:: Document extract ::
= Kosa (folklore) =

Spring feast and festival in Turkic and Altai folklore

Kosa (Turkish: Kosa or "Koça", Azerbaijani Turkish: Qoça) or Qochaqan (Turkish: Koçagan) is a spring feast and festival Turkic Tengrism and Altai folklore. Arranged for the god that called Kocha Khan (Turkish: Koça Han). So this is a blessing, fertility and abundance ceremony.

==Description==
Kocha (Qoça) was mythological male character associated with youth and springtime in early Turkic mythology, particularly within Altai, Anatolia and Azerbaijan. He was associated with rituals conducted in rural areas during springtime. Turkic peasants celebrated the return of spring on March 23 by going out to the fields, carrying a clay figure of a lark which had been decorated with flowers. They sang songs naming a spring month Koça. "Koç" is still the word for "ram" in the Turkic languages, as well as Turkish and Azerbaijani. Also, Koçan or Koç Ayı is a Turkic word for a month in folk calendar. The month Mai (or sometimes June) is sometimes named Kosak in Turkish language.
:::
*Task instructions*. Can you rewrite the Kosa article between "Kosa (Turkish: Kosa" and "and abundance ceremony.", inclusive, renaming every "ceremony" as "ritual"?
:: Data provided ::
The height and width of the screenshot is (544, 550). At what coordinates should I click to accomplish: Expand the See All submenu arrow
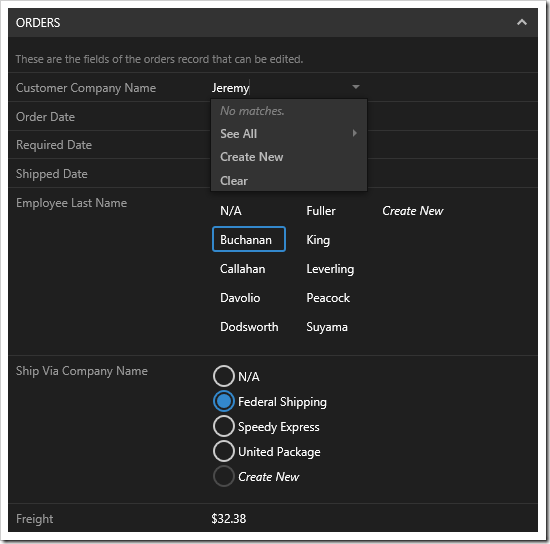tap(355, 133)
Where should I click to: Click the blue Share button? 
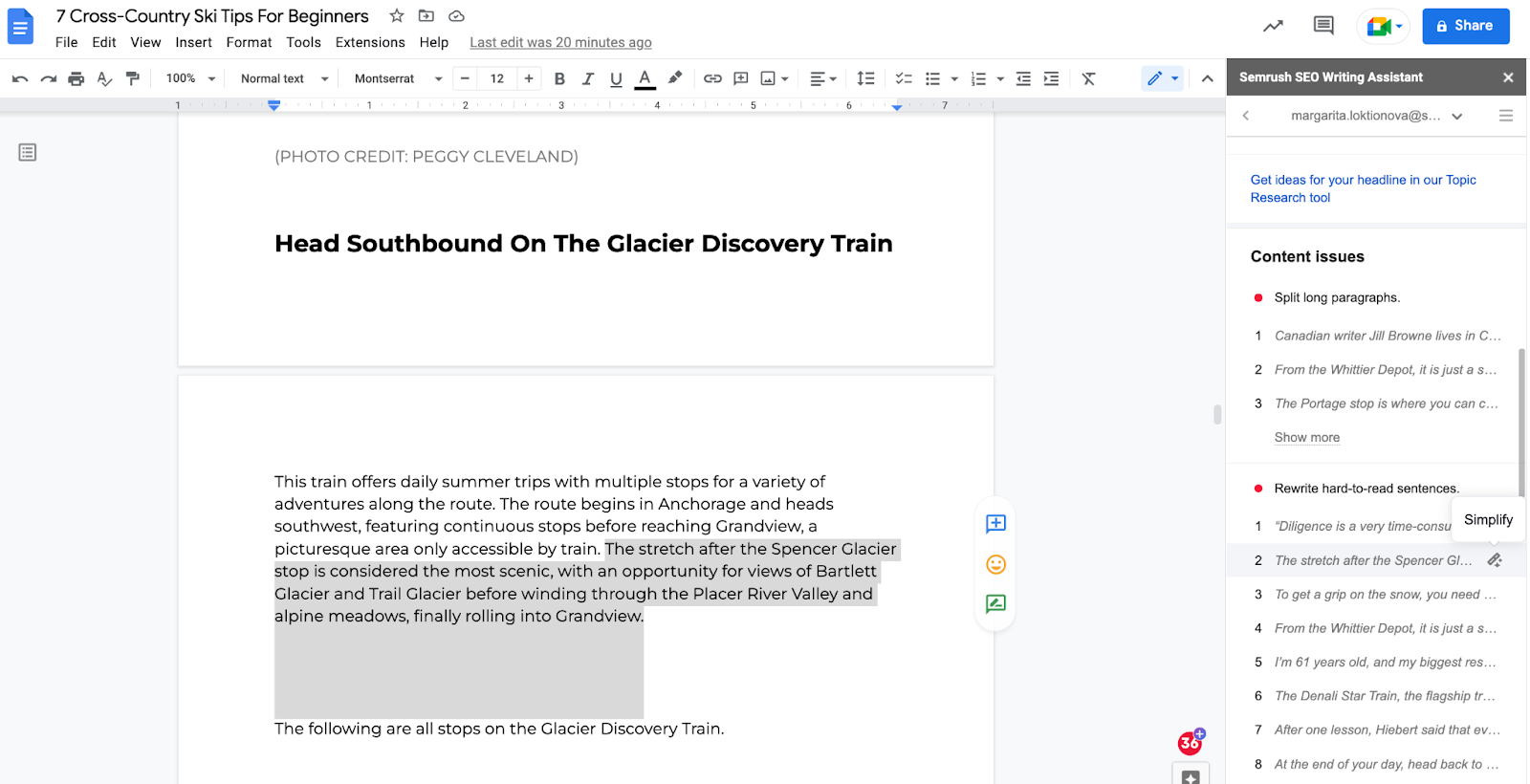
:::
*Exercise answer*.
Kosa (Turkish: Kosa or "Koça", Azerbaijani Turkish: Qoça) or Qochaqan (Turkish: Koçagan) is a spring feast and festival Turkic Tengrism and Altai folklore. Arranged for the god that called Kocha Khan (Turkish: Koça Han). So this is a blessing, fertility and abundance ritual.